A suposição nesse primeiro momento era de que o movimento musical serrano estaria intimamente ligado às bandas de música e aos seus integrantes, mas para afirmá-lo seria necessário um aprofundamento da pesquisa.

Foi assim que estudei as manifestações musicais e que gravitaram em torno de diversas famílias de imigrantes italianos. Para construir o devido “pano de fundo”, necessitou-se acompanhar a transformação da cidade no decorrer de décadas, considerando-se imprescindível tratar de alguns aspectos que não foram contemplados no meu trabalho anterior, de mestrado, a fim de permitir um maior entendimento sobre o desenvolvimento da cidade de Serra Negra e sua vida musical.

A minha tese de doutorado, defendida na Faculdade de Educação da Unicamp, em 2017, sob a orientação da profa.
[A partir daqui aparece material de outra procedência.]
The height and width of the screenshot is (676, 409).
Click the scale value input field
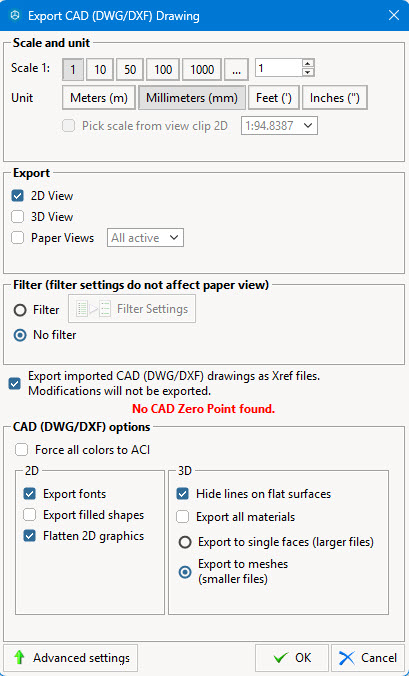point(278,68)
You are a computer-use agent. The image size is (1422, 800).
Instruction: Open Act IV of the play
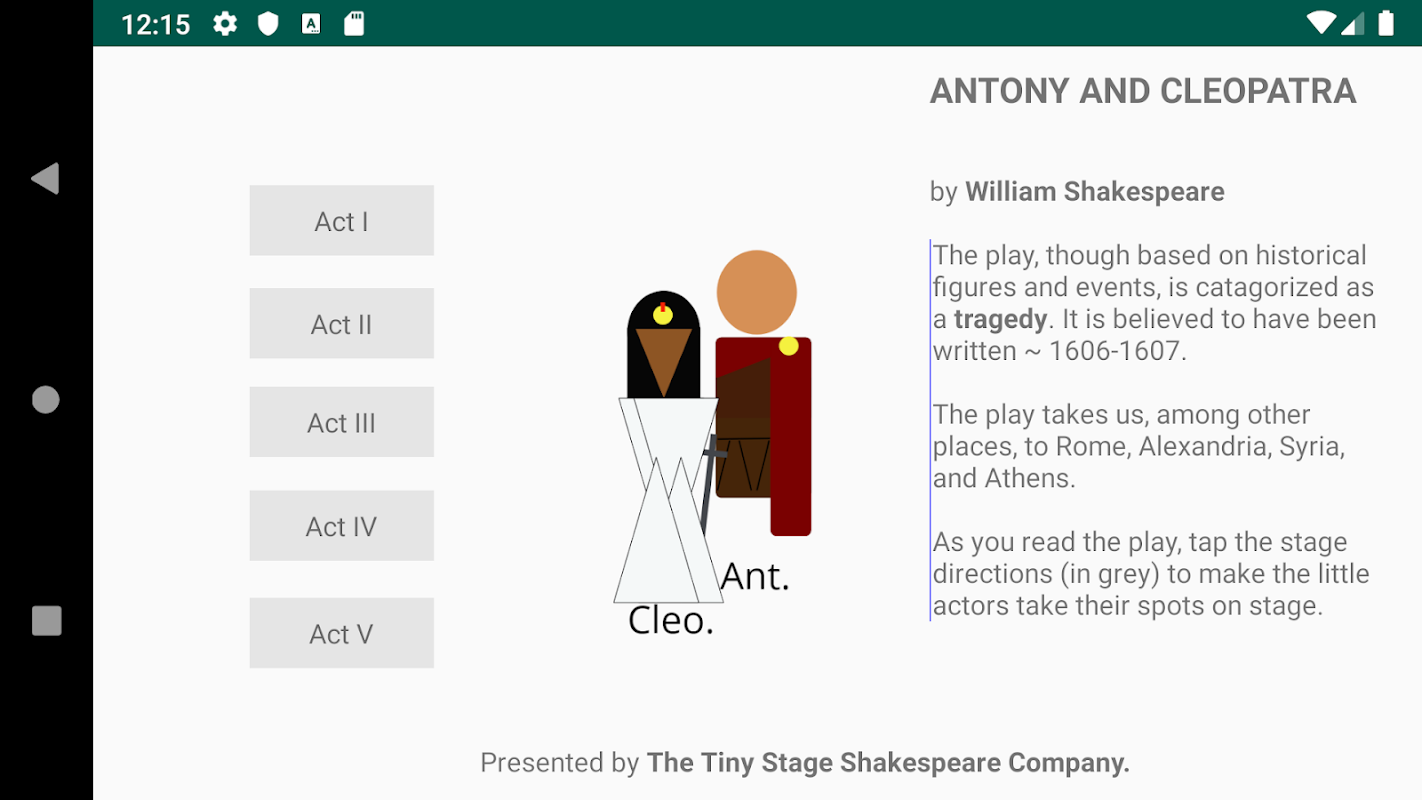(x=341, y=526)
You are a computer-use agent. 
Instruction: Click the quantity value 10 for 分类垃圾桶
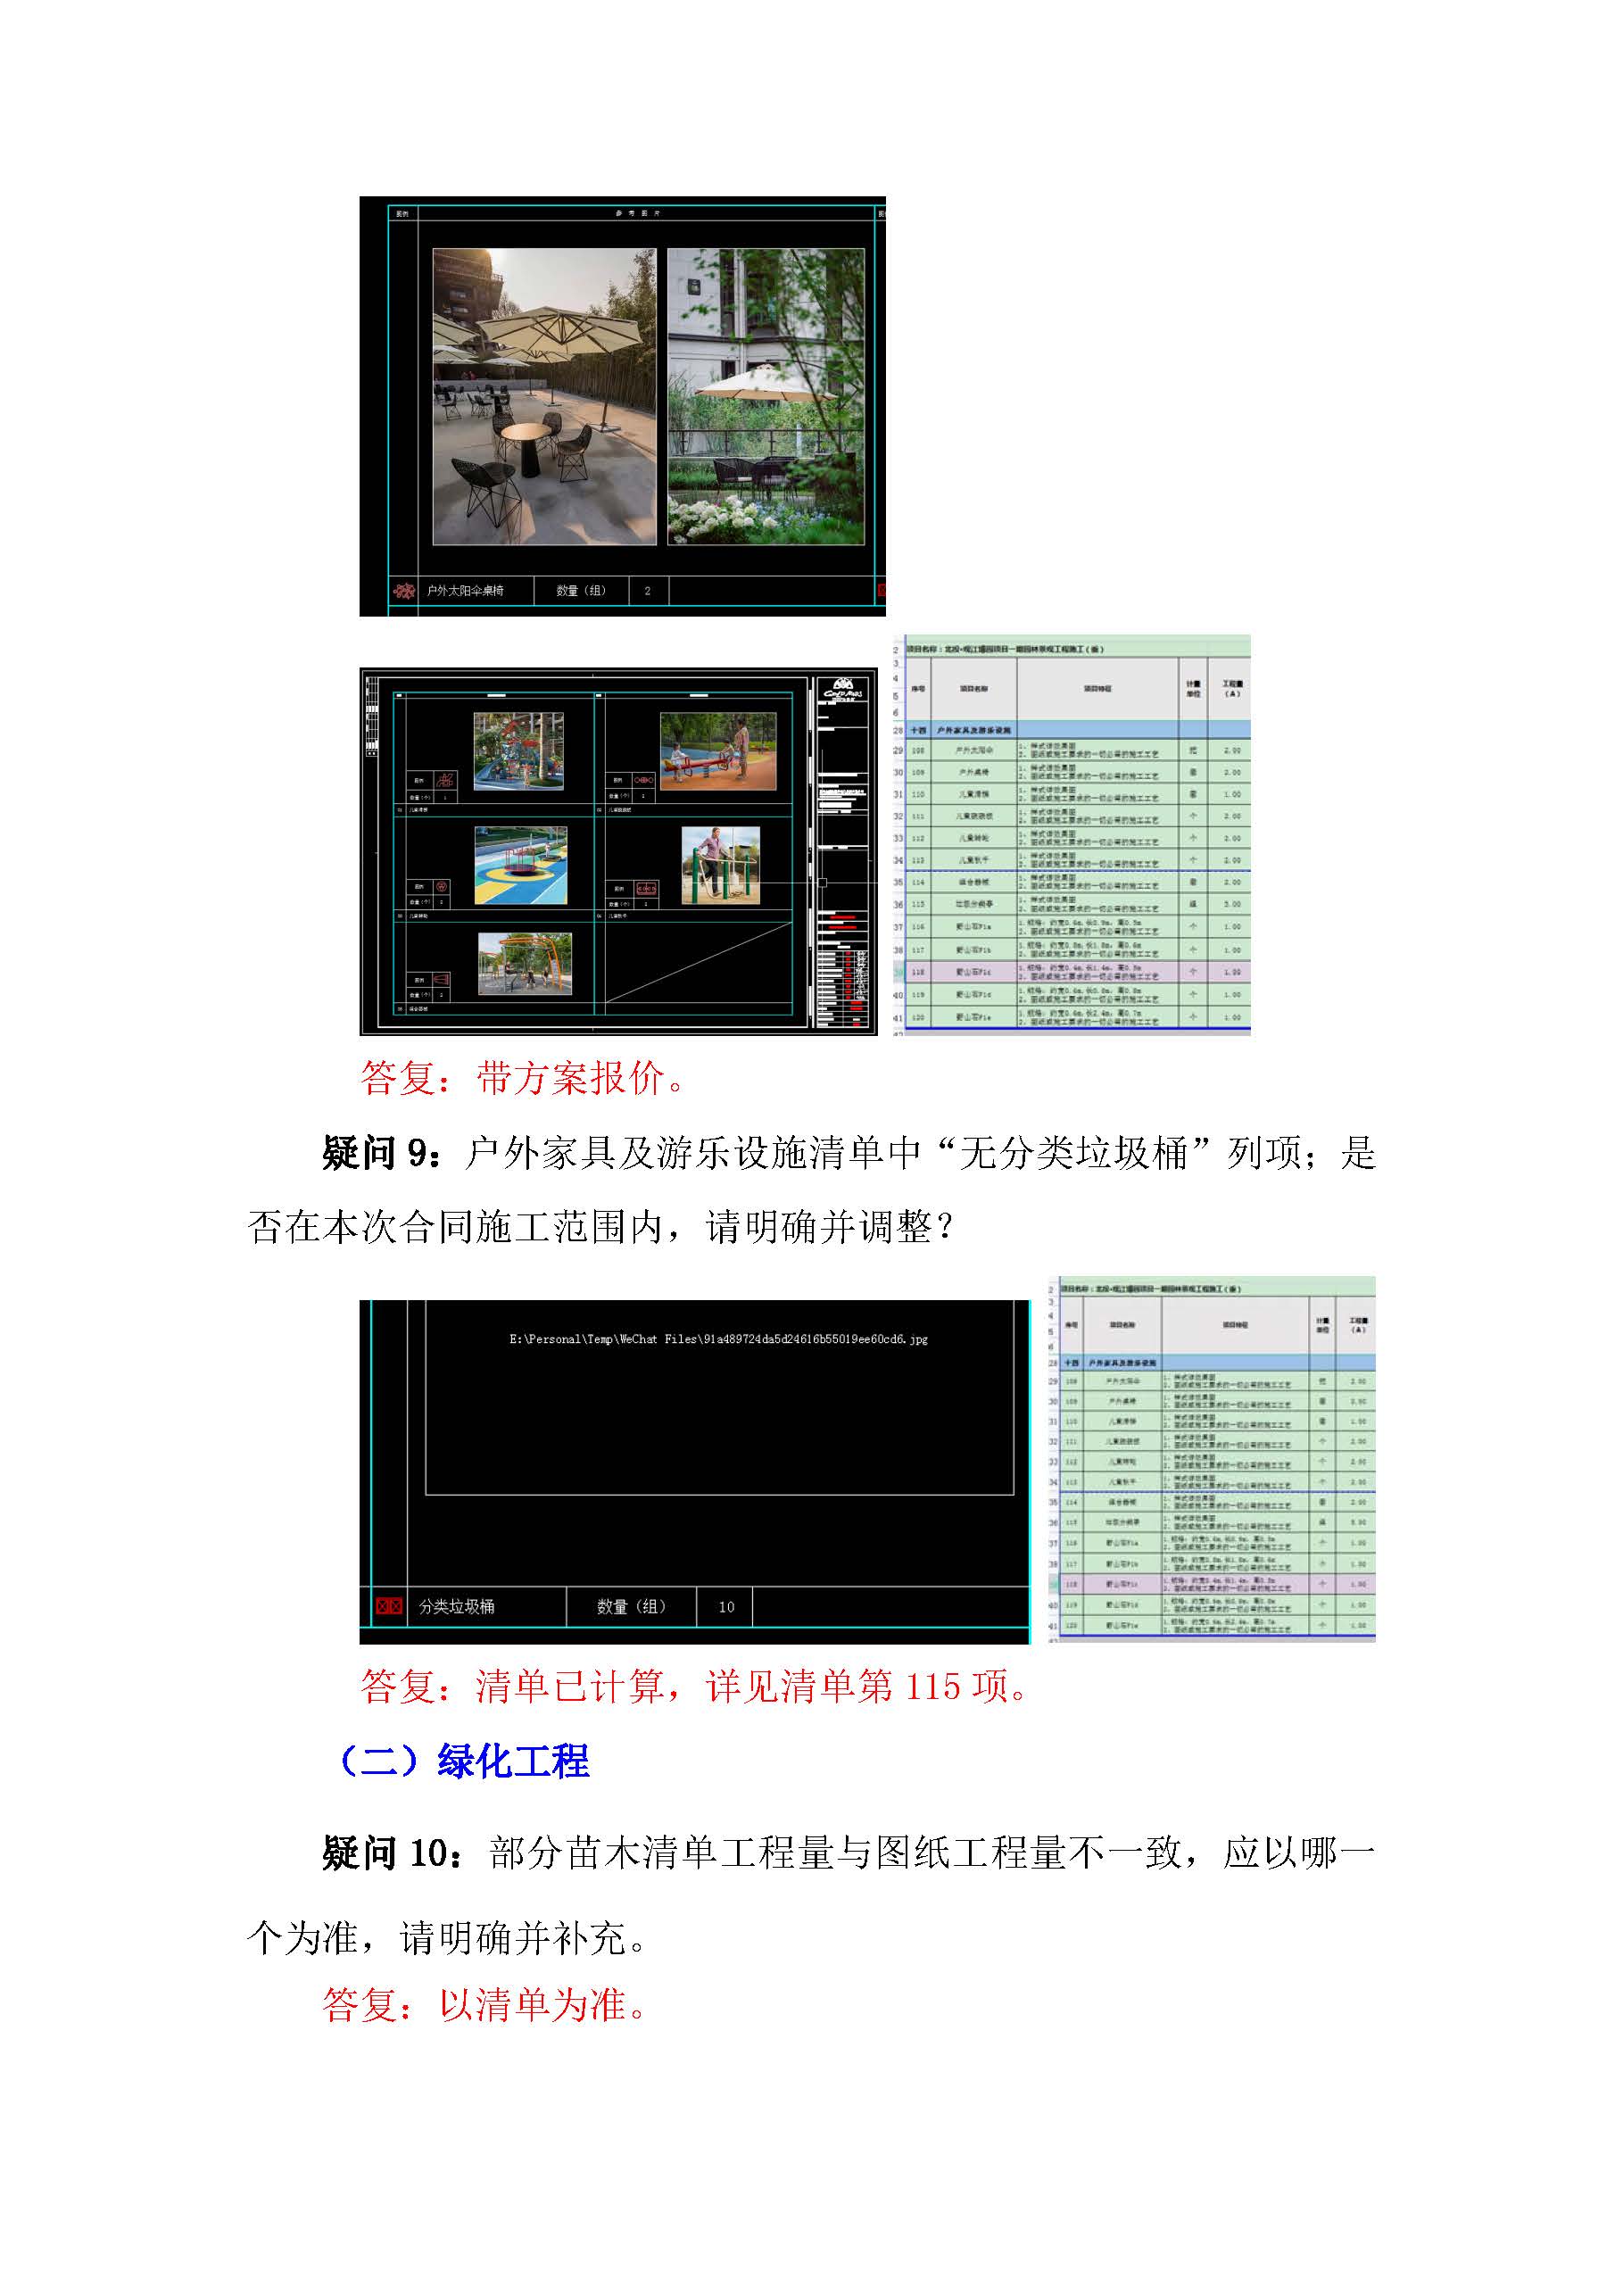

Dra. Olga Rodrigues de Moraes von Simson, foi elaborada, inicialmente com uma análise dos procedimentos metodológicos, da rica documentação escrita levantada e dos depoimentos produzidos, que me permitiram traçar o desenvolvimento da cidade e de suas atividades musicais.

Resumidamente, trato nos capítulos seguintes da influência da imigração italiana na vida social, econômica, religiosa e cultural de Serra Negra, principalmente nas atividades relacionadas à musicalidade. Outros pontos de destaque são a exploração dos recursos hídricos e do turismo.

Sobre o aspecto musical, focou-se na trajetória das bandas “Lira de Serra Negra” e “Renato Perondini” e dos conjuntos de baile atuantes nas áreas urbana e rural. Contemplou-se o perfil de músicos e as composições, performances, direções musicais e o sistema de ensino de música para os jovens da cidade.

O percurso musical de Serra Negra é refletido na atualidade pela atuação ininterrupta da “Lira de Serra Negra”, que integra em seus naipes alguns descendentes dos primeiros músicos imigrantes e que mantêm em seu repertório as composições de autores serranos, desde as que remontam ao início do século XX até as atuais.

Referência bibliográfica:

SILVA, Cláudia Felipe da. Vida musical, imigração italiana e desenvolvimento urbano: a trajetória sócio-histórico-cultural de Serra Negra, ao longo do século XX. Campinas: UNICAMP – Faculdade de Educação. Tese (doutorado), 2017.